Data shown>
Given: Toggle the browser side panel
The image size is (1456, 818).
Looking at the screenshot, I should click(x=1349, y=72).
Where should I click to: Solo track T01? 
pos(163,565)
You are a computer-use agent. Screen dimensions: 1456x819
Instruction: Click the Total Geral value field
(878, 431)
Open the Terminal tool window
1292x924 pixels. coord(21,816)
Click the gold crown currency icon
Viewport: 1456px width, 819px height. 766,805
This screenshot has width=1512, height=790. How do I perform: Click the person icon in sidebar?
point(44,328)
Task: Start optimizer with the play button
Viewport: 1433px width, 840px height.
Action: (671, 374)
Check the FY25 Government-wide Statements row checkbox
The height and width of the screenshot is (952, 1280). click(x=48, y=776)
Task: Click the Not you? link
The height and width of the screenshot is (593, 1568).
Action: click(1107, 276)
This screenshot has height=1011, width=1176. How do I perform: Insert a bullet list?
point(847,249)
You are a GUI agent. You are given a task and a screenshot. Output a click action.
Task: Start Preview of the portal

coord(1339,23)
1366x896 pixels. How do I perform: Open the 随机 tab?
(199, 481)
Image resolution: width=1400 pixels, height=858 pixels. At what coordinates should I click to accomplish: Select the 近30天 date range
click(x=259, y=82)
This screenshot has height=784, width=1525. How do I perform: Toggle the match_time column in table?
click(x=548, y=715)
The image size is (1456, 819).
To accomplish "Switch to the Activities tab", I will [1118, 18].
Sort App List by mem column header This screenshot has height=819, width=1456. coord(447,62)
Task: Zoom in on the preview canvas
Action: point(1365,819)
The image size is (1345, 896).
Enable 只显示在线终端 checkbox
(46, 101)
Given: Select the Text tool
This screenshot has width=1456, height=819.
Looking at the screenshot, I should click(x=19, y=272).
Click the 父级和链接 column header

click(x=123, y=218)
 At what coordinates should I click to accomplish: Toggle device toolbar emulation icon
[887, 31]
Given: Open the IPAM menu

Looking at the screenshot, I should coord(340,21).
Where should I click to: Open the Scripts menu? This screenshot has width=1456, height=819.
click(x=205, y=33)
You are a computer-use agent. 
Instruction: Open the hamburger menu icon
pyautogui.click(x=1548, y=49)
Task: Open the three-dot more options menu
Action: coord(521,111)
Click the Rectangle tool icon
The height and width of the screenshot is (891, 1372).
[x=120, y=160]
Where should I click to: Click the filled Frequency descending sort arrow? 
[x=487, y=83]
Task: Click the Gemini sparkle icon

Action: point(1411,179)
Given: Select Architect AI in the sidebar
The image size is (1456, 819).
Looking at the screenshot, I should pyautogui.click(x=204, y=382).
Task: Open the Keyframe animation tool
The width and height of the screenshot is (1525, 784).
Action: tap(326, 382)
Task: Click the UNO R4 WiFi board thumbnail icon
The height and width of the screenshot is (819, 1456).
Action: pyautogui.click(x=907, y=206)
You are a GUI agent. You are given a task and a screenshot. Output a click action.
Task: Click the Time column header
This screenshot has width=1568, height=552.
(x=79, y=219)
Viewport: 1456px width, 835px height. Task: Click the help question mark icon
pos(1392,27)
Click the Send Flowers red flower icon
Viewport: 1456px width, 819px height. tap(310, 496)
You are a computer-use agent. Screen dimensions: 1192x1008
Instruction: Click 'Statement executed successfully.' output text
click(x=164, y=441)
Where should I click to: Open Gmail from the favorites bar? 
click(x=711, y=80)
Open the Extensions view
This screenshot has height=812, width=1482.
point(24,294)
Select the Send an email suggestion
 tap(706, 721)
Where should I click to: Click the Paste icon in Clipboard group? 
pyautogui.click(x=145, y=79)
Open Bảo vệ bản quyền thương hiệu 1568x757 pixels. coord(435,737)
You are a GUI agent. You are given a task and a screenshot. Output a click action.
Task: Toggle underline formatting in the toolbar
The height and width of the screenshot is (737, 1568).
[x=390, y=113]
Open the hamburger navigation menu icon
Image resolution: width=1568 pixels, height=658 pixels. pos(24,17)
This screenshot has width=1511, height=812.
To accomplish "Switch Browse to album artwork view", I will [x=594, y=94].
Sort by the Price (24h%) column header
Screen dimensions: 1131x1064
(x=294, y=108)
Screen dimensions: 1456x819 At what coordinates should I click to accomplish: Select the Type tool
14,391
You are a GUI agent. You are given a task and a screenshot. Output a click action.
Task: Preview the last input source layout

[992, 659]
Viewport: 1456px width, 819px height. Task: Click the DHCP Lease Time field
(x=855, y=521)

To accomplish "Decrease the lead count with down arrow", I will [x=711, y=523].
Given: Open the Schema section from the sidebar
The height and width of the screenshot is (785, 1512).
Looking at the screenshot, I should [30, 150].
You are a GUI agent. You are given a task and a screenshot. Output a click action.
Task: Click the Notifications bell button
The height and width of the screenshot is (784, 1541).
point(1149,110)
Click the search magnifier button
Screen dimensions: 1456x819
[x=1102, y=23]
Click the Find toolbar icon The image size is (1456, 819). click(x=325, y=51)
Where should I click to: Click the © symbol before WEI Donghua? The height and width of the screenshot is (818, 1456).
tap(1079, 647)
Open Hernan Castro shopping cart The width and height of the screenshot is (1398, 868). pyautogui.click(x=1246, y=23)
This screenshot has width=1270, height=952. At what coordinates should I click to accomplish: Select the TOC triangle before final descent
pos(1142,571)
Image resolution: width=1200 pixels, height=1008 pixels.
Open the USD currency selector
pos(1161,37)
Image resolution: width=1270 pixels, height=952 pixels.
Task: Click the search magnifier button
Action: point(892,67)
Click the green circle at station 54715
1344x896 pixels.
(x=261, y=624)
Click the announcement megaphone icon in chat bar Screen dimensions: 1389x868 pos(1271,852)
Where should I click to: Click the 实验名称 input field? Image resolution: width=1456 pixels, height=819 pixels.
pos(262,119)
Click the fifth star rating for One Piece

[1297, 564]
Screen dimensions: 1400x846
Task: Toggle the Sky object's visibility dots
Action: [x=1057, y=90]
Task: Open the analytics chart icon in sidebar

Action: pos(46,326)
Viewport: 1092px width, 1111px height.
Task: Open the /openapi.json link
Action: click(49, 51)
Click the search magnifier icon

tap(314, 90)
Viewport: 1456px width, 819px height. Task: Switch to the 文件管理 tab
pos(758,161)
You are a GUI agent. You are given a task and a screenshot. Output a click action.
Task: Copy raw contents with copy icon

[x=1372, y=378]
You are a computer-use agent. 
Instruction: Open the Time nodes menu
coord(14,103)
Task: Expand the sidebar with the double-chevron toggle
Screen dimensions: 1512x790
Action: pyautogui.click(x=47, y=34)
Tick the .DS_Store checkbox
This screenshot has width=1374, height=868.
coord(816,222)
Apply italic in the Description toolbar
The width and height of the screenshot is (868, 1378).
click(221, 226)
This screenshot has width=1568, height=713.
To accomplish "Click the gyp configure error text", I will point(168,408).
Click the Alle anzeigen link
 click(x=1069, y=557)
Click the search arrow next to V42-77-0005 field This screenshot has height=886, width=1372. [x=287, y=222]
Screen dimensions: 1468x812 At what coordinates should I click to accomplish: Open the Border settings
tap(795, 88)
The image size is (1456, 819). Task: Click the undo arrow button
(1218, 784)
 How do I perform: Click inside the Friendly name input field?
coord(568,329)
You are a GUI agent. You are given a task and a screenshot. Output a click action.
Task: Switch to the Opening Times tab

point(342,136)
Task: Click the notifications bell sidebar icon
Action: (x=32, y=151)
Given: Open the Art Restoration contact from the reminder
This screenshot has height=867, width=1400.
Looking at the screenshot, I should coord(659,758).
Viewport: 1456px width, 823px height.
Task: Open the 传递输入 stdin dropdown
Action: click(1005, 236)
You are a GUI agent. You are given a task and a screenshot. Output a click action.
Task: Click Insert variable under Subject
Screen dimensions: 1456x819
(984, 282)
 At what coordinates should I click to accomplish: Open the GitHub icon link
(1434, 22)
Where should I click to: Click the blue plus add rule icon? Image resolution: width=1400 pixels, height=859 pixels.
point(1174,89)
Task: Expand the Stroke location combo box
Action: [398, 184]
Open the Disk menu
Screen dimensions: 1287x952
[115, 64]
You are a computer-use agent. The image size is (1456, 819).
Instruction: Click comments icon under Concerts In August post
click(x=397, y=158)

Goal of the exercise> Both end lines included, restate word for word the lines above from the line with "Screen dimensions: 1512x790" to the line with "This screenshot has width=1568, height=713.", and nothing else.

Exercise output>
Screen dimensions: 1512x790
Action: pyautogui.click(x=47, y=34)
Tick the .DS_Store checkbox
This screenshot has width=1374, height=868.
coord(816,222)
Apply italic in the Description toolbar
The width and height of the screenshot is (868, 1378).
click(221, 226)
This screenshot has width=1568, height=713.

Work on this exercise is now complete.